Tuesday, August 5, 2008

Rubber Glove Industry, Part II

The rubber glove makers share price plunged by almost 30-50% as investors worried of
(i) skyrocketed latex price. Latex price increased by almost 200% from 2002 to 2007.

(ii) Strengthening of Ringgit. Ringgit strengthened by 15% since late 2005;



(iii) Recent announcement of 71% natural gas increase by the government on subsidies restructuring;

(iv) Slowing down of demand in advance countries.

Surprisingly, top-3 makers are able to maintain their EBITDA around 15% throughout the period of cost increase. Pricing power is OK.



Steep natural gas hike of 71%, electricity is about 6% of sales, impacting bottom line about 4.26%. Supermax announced to increase price by about 7% just last week. I believe other may do the same. This should soften the blow and additional margin recovery for increased latex price.

Rubber glove has been in great demand due to high hygiene standard in advance countries like the US and Europe. Worldwide rubber glove demand has been growing at 12% annually. It is quite unlikely to collapse dramatically as there is no good substitution and cost of US $ 0.05 per pair is nothing to change any consumption habits.

Competition wise, the tough operating environments forced players to consolidate, from 200 manufacturers in the 90s down to 48.

Top 3 players have been increasing their market share very fiercely. They were having less than 5% in the early 2000, they are now having significant market share due to aggressive plant expansion. This business is about volume game.

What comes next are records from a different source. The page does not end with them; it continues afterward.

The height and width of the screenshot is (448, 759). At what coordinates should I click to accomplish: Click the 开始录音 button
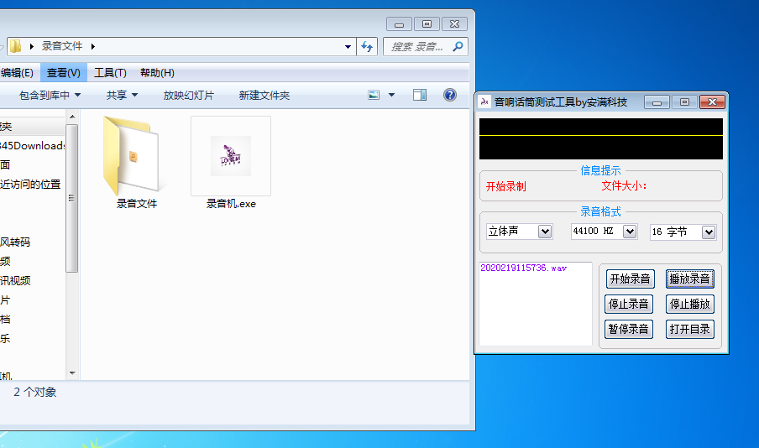(630, 279)
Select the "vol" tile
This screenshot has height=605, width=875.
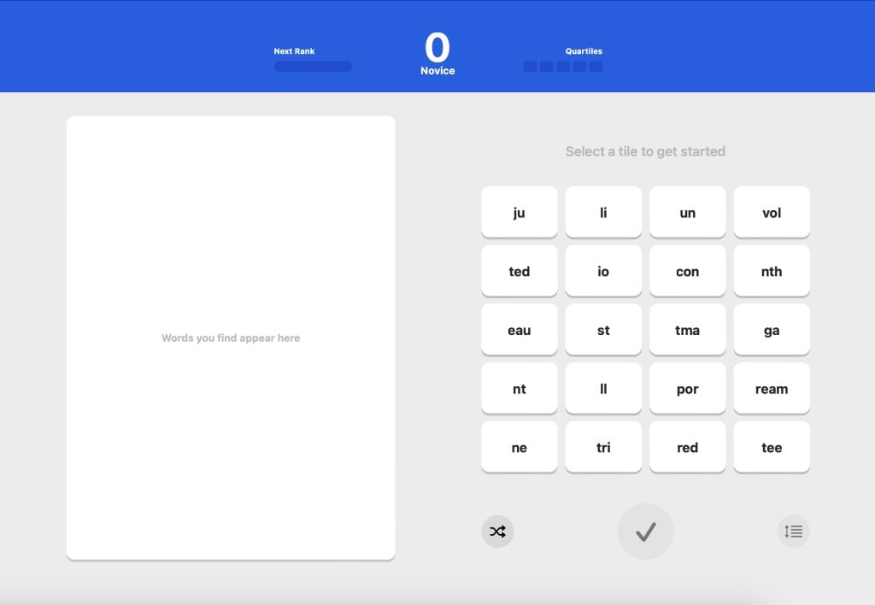point(771,213)
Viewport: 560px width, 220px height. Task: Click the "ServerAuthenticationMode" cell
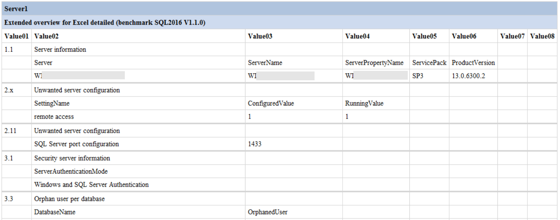pyautogui.click(x=71, y=171)
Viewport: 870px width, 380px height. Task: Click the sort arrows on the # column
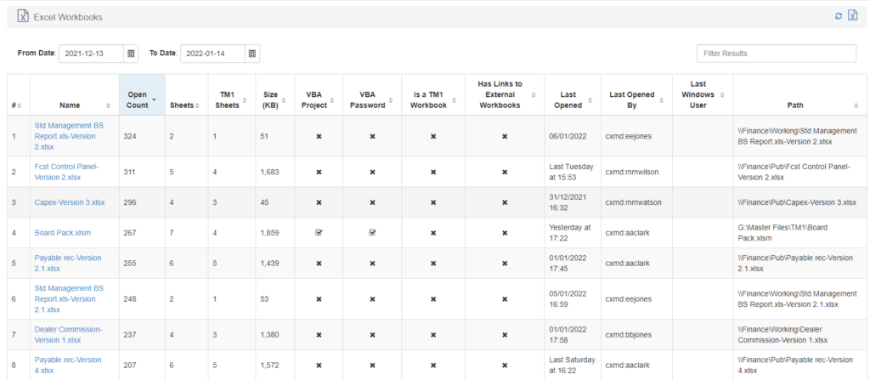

I believe top-3 will do well over the next few years.



They have quite respectable shareholders, local institutional funds like Public Mutual, Great Eastern and foreign institutional players like JP Morgan, Morgan Stanley, Goldman Sachs, Merill Lych and etc.

Major shareholders of Top Glove


Major shareholders of Supermax

Major Shareholders of Kossan Rubber

Valuation. It has come down to a very reasonable, forward PE down from 10-20 x to 4 – 10x.